Clifford and Marjorie’s daughter Christine, 67, said: “I don’t know how Dad survived – mainly luck and determination, I think. There were 700 men in his regiment when they went out, but only four ever came back. Dad was the last to die from his regiment.

“In 1942, Mum got a letter from the Colonel of the Coast Regiment saying Dad was missing, presumed dead. She had the papers to claim a widow’s pension.

“She absolutely refused to believe it. At the time, she was conscripted to work in a parachute factory in Cardiff Bay. She hated it – it was dirty and rat infested.

“But every day, on her way to work, Mum would go into the church she passed and pray that Dad would come home. She lived without him for four years, but she never believed he was dead.”

Clifford had been mercilessly tortured, starved, and worked to the brink of death by the Japanese. He was forced to trek for miles each day through leech-filled swamps.

Christine – a mum of two – related how her father had once been caught smoking banana leaves in one of the 15 prison camps he had been sent to.

The Japanese officer who discovered him pushed a poisoned bamboo shoot through his leg, leaving a lifelong scar.

Last year, Clifford told the Coventry Telegraph: “The worst thing was when we had to dig our own graves. We were due to be shot on the day the war ended.

“Then the ‘all-clear’ sounded. You can guess how I felt.”

Clifford came home to a street party in Cardiff, and even a letter of thanks from the King. But his wife’s welcome was the most treasured of all.

The war hero was discharged from the army in 1945, and Christine – the couple’s only child – was born a year later.

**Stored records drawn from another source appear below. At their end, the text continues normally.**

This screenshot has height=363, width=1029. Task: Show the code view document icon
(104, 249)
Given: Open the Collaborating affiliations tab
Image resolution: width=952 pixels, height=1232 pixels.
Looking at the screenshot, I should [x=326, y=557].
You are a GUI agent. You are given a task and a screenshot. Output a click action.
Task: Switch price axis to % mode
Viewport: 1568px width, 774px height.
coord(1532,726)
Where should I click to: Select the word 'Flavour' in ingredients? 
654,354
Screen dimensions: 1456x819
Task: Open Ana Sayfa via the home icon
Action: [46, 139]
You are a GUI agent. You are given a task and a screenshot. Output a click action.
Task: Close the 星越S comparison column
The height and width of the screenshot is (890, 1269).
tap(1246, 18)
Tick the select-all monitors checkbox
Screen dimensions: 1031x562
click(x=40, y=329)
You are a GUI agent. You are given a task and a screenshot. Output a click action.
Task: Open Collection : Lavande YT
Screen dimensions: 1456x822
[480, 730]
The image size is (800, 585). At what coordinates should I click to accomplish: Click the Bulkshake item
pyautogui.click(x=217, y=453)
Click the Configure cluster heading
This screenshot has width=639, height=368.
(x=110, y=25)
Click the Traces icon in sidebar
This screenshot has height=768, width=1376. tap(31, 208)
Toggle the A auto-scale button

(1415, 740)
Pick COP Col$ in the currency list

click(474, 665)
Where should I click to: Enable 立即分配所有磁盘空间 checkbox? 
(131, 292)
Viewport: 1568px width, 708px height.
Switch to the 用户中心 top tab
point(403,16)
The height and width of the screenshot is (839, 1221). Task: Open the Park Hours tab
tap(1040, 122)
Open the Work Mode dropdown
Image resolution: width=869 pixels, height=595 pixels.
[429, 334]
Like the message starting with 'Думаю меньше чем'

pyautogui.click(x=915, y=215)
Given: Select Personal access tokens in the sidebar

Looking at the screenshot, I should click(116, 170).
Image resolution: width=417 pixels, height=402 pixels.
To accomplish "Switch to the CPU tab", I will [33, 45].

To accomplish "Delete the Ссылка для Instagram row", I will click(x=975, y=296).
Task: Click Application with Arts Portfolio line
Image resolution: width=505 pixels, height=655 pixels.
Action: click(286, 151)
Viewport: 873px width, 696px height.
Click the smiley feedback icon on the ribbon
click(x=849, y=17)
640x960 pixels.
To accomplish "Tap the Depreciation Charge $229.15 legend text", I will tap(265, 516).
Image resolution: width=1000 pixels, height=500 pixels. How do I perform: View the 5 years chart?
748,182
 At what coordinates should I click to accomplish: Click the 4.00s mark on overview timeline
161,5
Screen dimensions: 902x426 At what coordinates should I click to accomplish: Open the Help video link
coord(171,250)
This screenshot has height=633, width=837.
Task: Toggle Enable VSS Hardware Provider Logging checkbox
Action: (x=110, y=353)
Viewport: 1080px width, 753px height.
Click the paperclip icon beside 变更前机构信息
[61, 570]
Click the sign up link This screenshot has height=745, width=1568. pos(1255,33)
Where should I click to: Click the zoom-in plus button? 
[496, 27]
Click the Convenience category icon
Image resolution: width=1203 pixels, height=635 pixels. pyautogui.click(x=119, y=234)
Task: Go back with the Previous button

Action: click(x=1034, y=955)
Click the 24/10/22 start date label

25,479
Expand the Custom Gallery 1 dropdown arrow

Christine said: “Dad was in hospital for a while after he came back from Burma, but neither of them cared. They were just so happy to be together again.

“They had an incredible marriage. They never, ever argued. Dad idolised Mum, and she adored him.

“When they’d go to a restaurant, Dad would eat the same thing that Mum ordered.

“They loved dancing together, and they loved singing, too. Dad had been a choirboy at Gloucester Cathedral.”

The couple later moved to Coventry, where they spent most of their married life, Clifford worked for Morris Engines and they raised a family.

Last Tuesday, a frail Clifford passed away at a rest home, hours after his wife was discharged from hospital with a broken leg.

Christine said: “We think he was waiting for her to come back to the room they shared before he died.

“Afterwards, Mum just kept saying ‘I can’t live without him’. That night, Mum rang me.

“She was upset and I told her to think about all the happy times they’d shared in their marriage while she drifted off to sleep.

“She died at 1am, and I like to think that’s exactly what she was doing. It’s a perfect love story. I’m devastated they’re gone but so happy for them – they’ve never really had to live without one another.

“The undertaker said he had never seen anything like it, when he came to collect Mum. Paramedics said she died of a heart attack – literally of a broken heart.